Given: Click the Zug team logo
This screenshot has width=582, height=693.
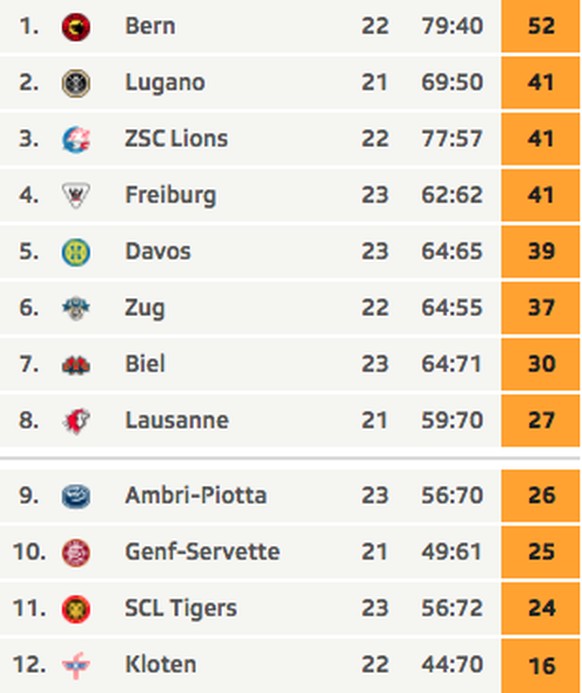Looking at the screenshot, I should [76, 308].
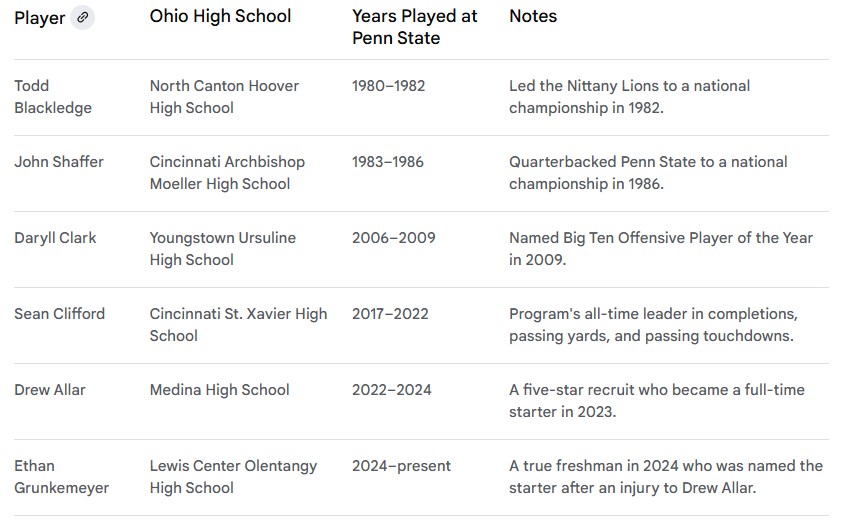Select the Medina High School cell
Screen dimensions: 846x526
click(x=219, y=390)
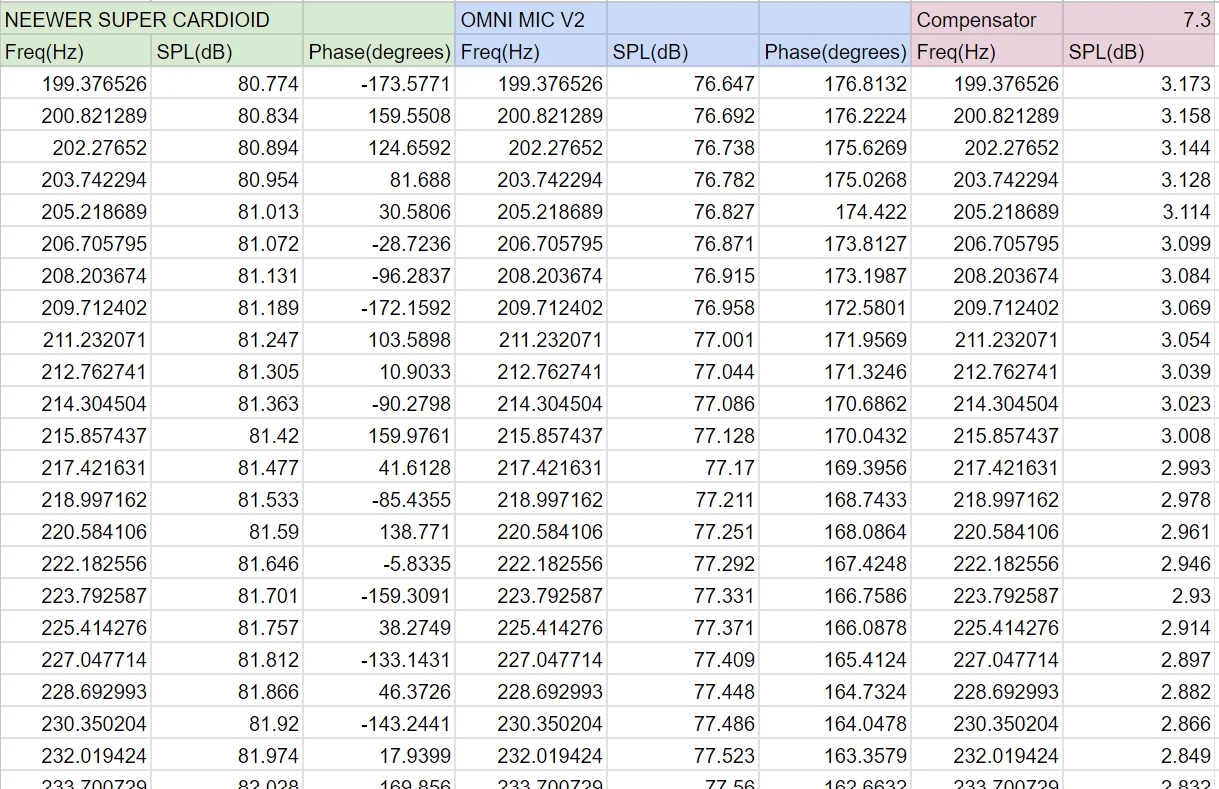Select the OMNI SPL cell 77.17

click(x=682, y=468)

- [WORK ORDER]:
Print every entry above again, exactly as written. Leave the images out.

- [ANSWER]:
Given: Click the Zug team logo
This screenshot has width=582, height=693.
Looking at the screenshot, I should [76, 308].
Select the Medina High School cell
Screen dimensions: 846x526
click(x=219, y=390)
Select the OMNI SPL cell 77.17

click(x=682, y=468)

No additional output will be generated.